## Document text:
+ + + +
Probability in Computer Science¶
Overview¶
Definition: Probability quantifies the likelihood of an event or outcome occurring. It is a measure between 0 (implying the event cannot happen) and 1 (implying the event is certain to happen).
It is often represented as a fraction, decimal, or percentage. For instance, the probability of flipping a fair coin to get heads is 0.5 or 50%.
Applications:
Algorithm Efficiency
Many algorithms, especially randomized algorithms, rely on probabilistic principles to optimize efficiency and provide approximate solutions to complex problems.
Data Analysis and Predictive Modeling
Probabilistic models help in predicting future events based on historical data, which is crucial in machine learning and data mining.
System Reliability
Probability helps in evaluating the reliability and performance of systems, networks, and software, enabling better design and troubleshooting.
Relationship to combinatorics:
By understanding the total number of possible outcomes (from combinatorics) and the number of desired outcomes, we can assess the likelihood of specific events.
Types of Probability¶
Classical Probability
Defined for situations where outcomes are equally likely. This method is deterministic in nature. This method is related to combinatorics.
Examples:
Flipping a fair coin: The probability of getting a head or tail is equally 0.5.
Rolling a fair six-sided die: The probability of any given side is 1/6.
Empirical (or Experimental) Probability (FYI)
Based on observations, experiments, or historical data rather than theoretical calculation.
Subjective Probability (FYI)
Derived from personal judgment, intuition, or belief, rather than any objective or empirical evidence. It’s less formal and more based on individual perspectives.
Basic Rules and Principles of Probability¶
Probability of an Event¶
Every event has a probability between 0 and 1, inclusive.
\(0 \leq P(A) \leq 1\) for any event \(A\).
Interpretation:
A probability of 0 means the event is impossible.
A probability of 1 means the event is certain.
Sample Space and Events¶
The set of all possible outcomes of an experiment is the sample space, and any subset of this sample space is an event.
Tossing a coin: Sample space = {Heads, Tails}.
The Additive Rule¶
For two mutually exclusive (or disjoint) events, the probability that either occurs is the sum of their probabilities.
\(P(A \cup B) = P(A) + P(B)\) for mutually exclusive events \(A\) and \(B\).
Complementary Events¶
The event that A doesn’t happen is called the complement of A.
\(P(A') = 1 - P(A)\), where \(A'\) is the complement of \(A\).
Multiplicative Rule¶
For two independent events, the probability that both occur is the product of their probabilities.
\(P(A \cap B) = P(A) \times P(B)\) for independent events \(A\) and \(B\).
Conditional Probability (FYI)¶
The probability of an event \(A\) given that another event \(B\) has occurred.
\(P(A|B) = \frac{P(A \cap B)}{P(B)}\), provided \(P(B) \neq 0\).
+ + + +
## Stated exercise 1:
Translate this sentence from the probability notes above into Spanish: "For two independent events, the probability that both occur is the product of their probabilities."
## Stated exercise 2:
Please write a continuation of the probability notes above, picking up after their final line.
+ + + +
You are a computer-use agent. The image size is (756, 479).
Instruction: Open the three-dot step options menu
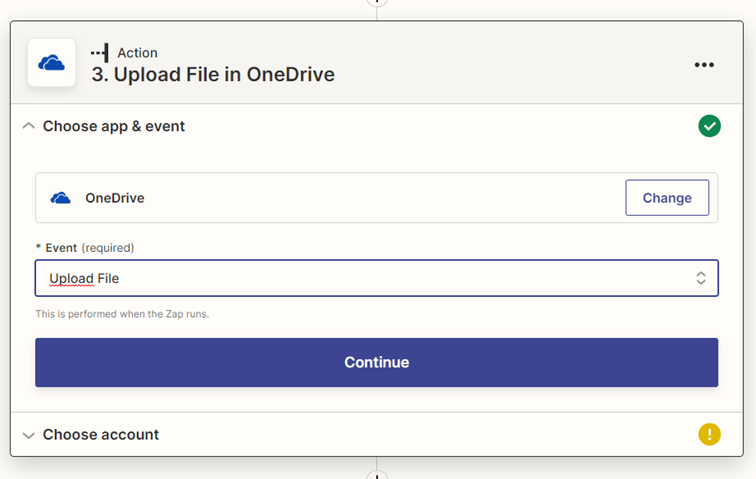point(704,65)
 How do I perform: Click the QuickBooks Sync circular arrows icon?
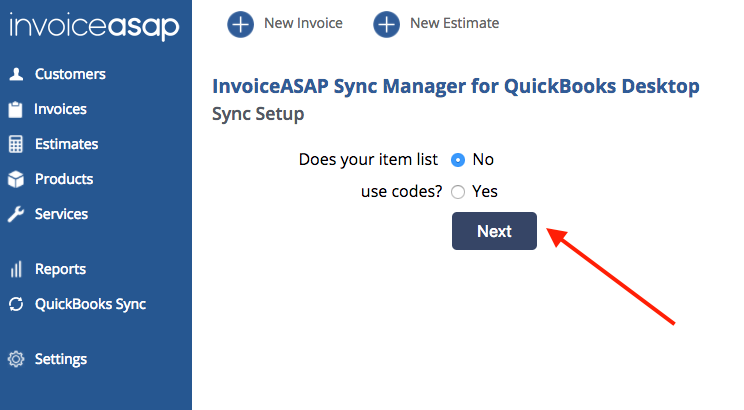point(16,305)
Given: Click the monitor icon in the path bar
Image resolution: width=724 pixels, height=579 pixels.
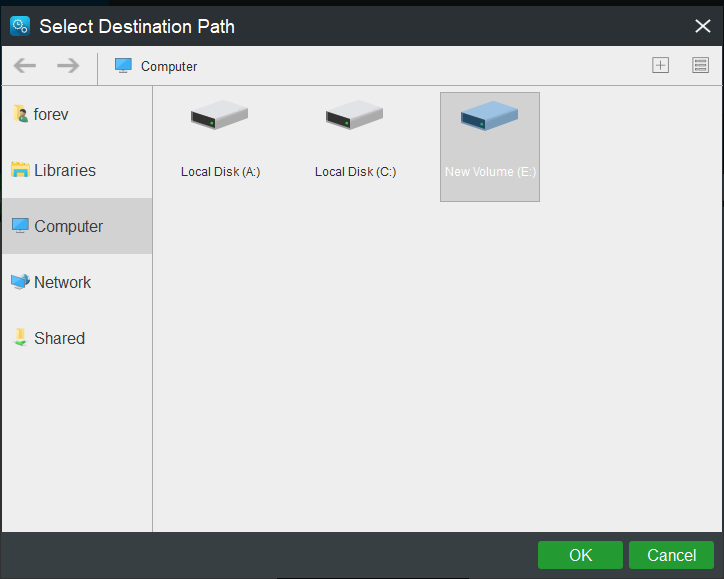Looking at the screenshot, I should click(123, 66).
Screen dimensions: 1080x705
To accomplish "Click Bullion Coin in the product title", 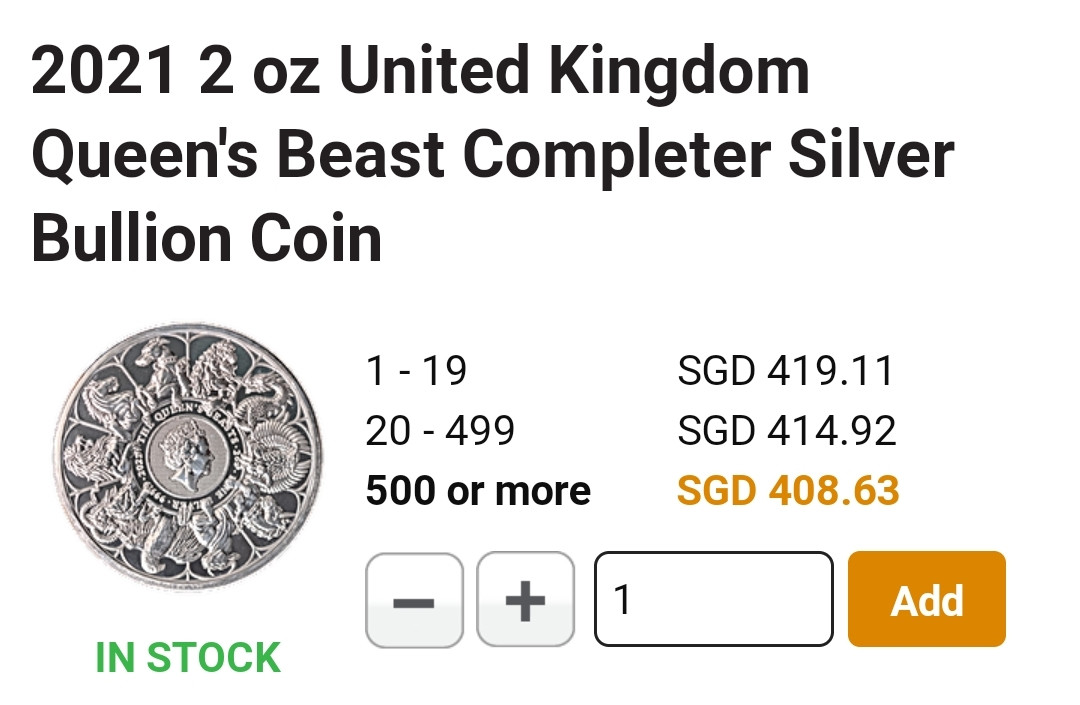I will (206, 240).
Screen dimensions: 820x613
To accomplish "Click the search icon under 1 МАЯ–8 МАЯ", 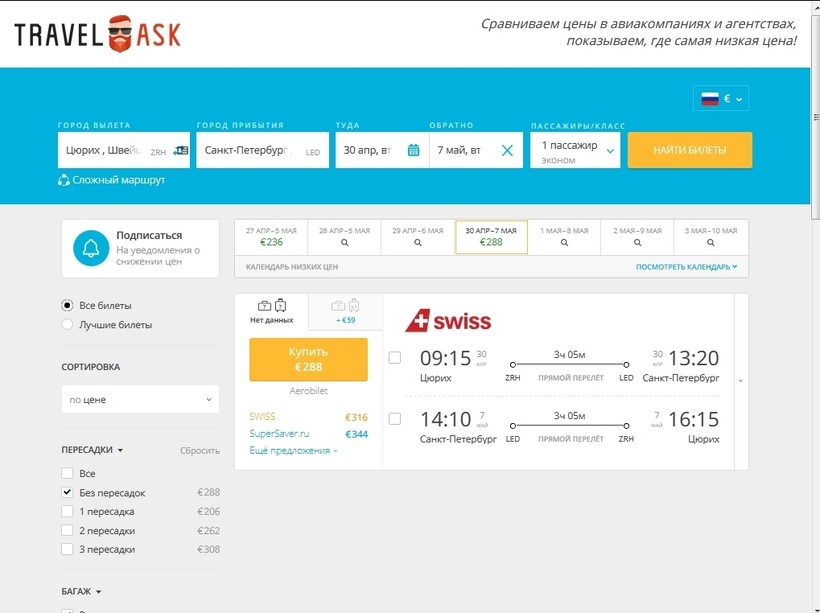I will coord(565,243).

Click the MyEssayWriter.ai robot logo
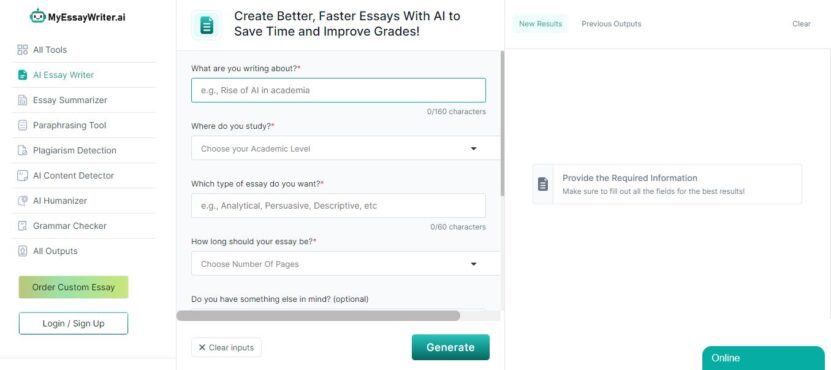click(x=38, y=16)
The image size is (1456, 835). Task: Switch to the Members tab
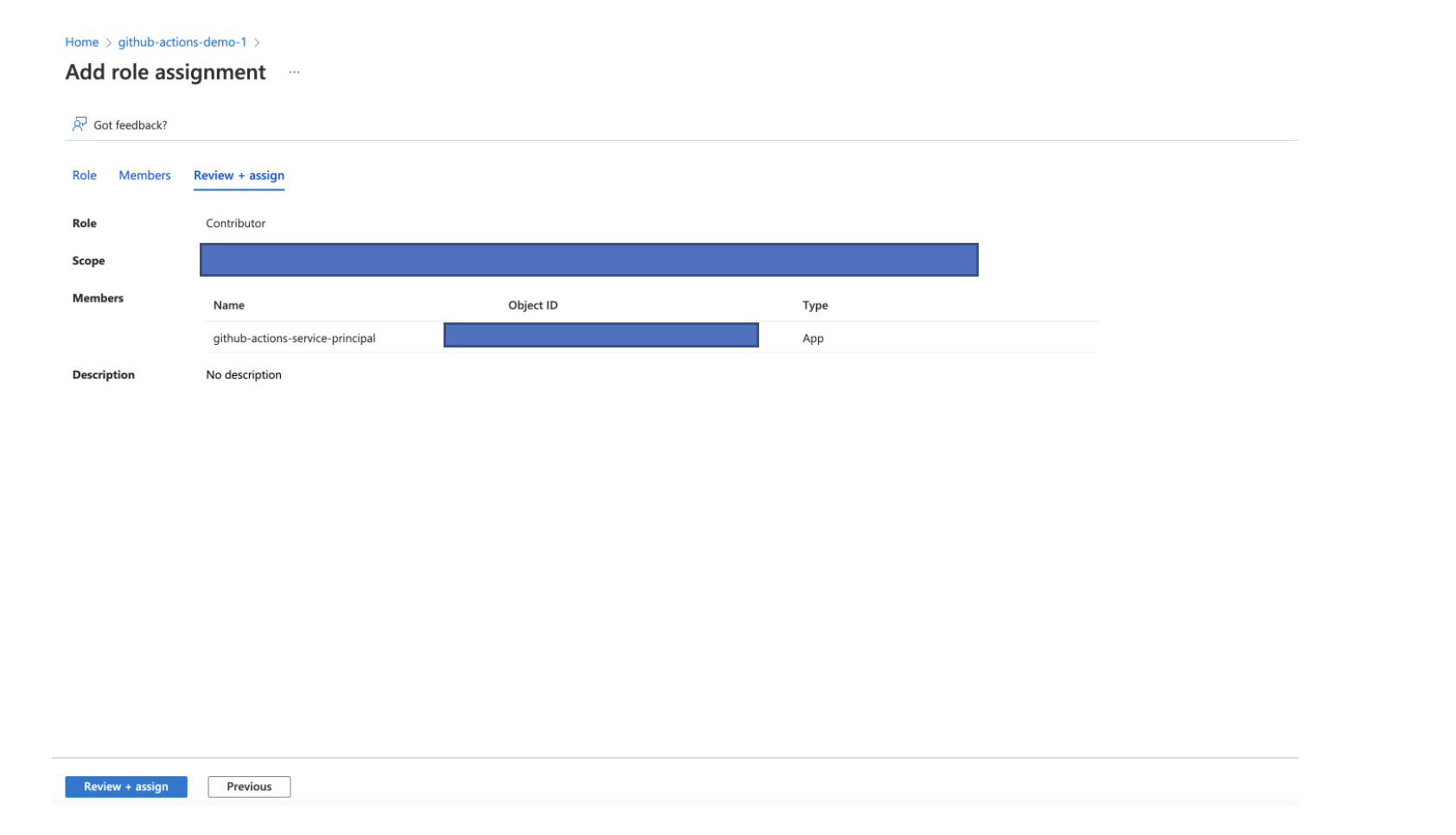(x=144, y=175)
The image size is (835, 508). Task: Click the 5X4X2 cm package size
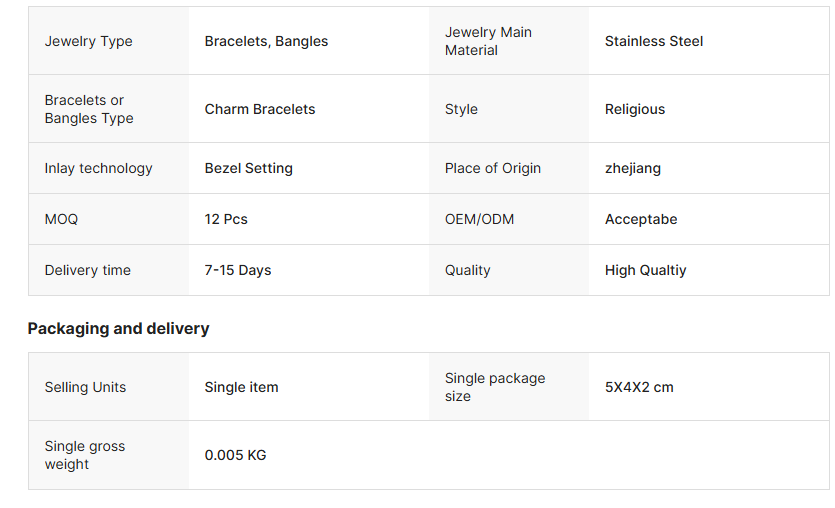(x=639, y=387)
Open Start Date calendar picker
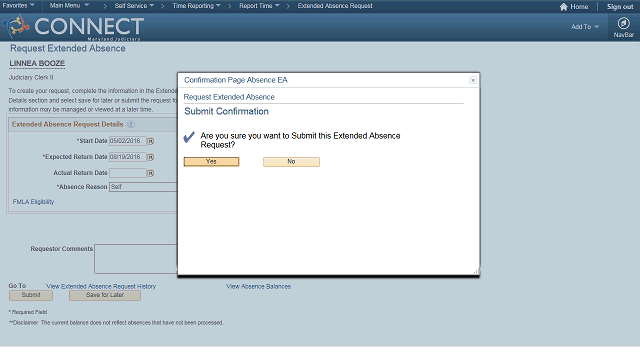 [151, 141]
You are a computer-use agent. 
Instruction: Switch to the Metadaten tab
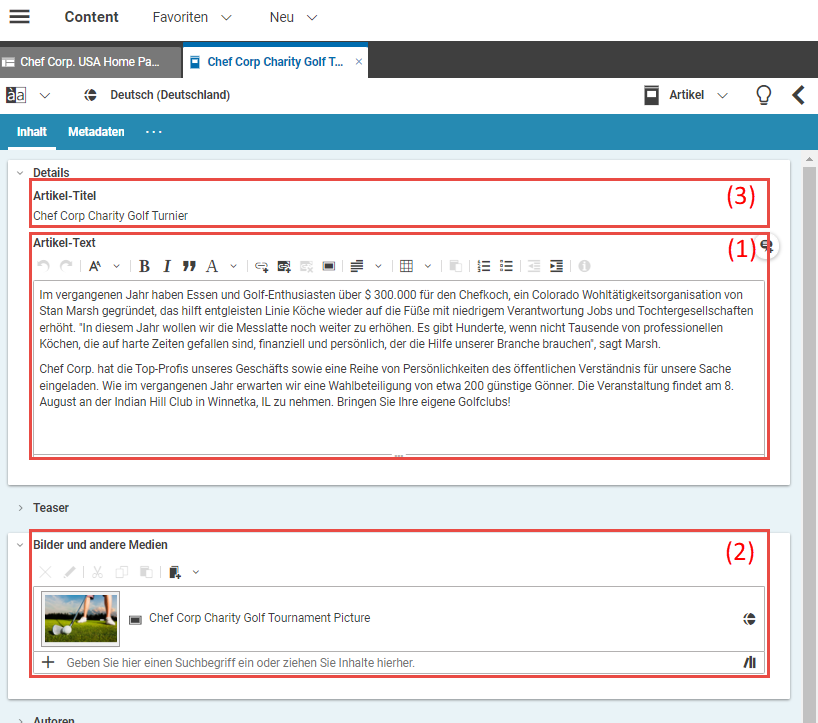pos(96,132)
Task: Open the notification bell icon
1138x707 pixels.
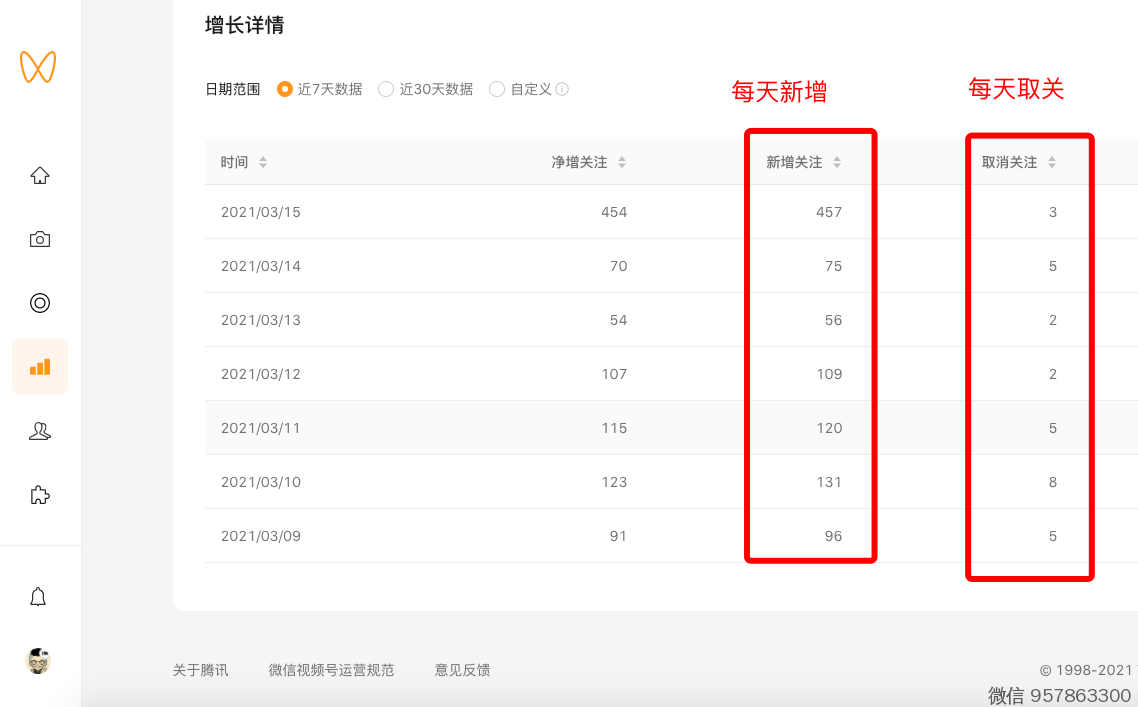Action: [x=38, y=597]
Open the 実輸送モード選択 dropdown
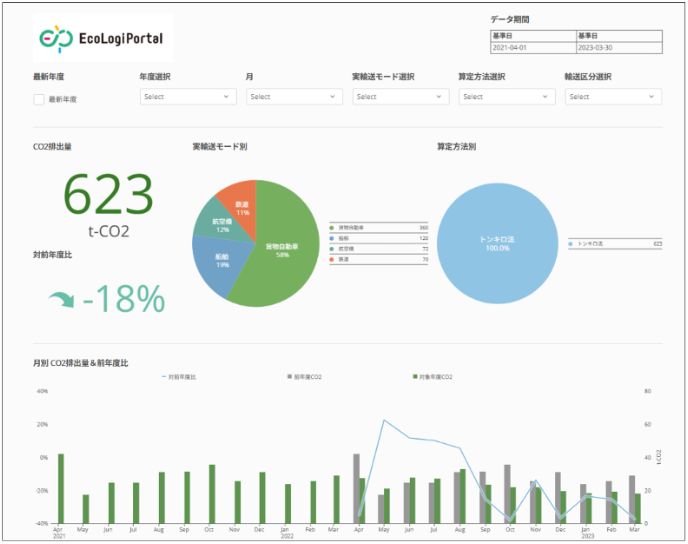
+ + + +
## Final result 1:
Para dos eventos independientes, la probabilidad de que ambos ocurran es el producto de sus probabilidades.

## Final result 2:
Interpretation: Provides a way to update our probability based on new evidence.
Bayes’ Theorem (FYI)¶
Bayes’ theorem is a fundamental concept in probability theory and statistics that helps us update our beliefs or assess the likelihood of an event happening based on new evidence or information. It’s like a mathematical tool for making informed decisions in uncertain situations.
At its core, Bayes’ theorem is about conditional probability, which means calculating the probability of something occurring given that something else has already occurred. It’s named after the 18th-century statistician and philosopher Thomas Bayes, who developed the idea.
The Formula¶
Bayes’ Theorem provides a way to find a probability when certain other probabilities are known.
Formula:
\[P(A|B) = \frac{P(B|A) \times P(A)}{P(B)}\]Where:
- \(P(A|B)\) is the posterior probability: the probability of hypothesis
\(A\) given data \(B\).
- \(P(B|A)\) is the likelihood: the probability of data \(B\) given
hypothesis \(A\).
- \(P(A)\) is the prior probability: the probability of hypothesis
\(A\) before seeing the data.
- \(P(B)\) is the marginal likelihood: the total probability of observing
data \(B\).
Bayes’ Theorem Example¶
Imagine you’re a detective trying to solve a mystery, and you have a suspect in mind. You initially have a belief, or a prior belief, about how likely it is that this suspect committed the crime. This belief is based on your previous knowledge, but it’s not certain.
Now, as you investigate further, you gather new evidence, like fingerprints or eyewitness testimonies. Bayes’ theorem helps you combine your initial belief (the prior) with this new evidence to update your belief (the posterior) about the suspect’s guilt.
In other words:
You start with an initial belief (prior probability).
You gather new evidence.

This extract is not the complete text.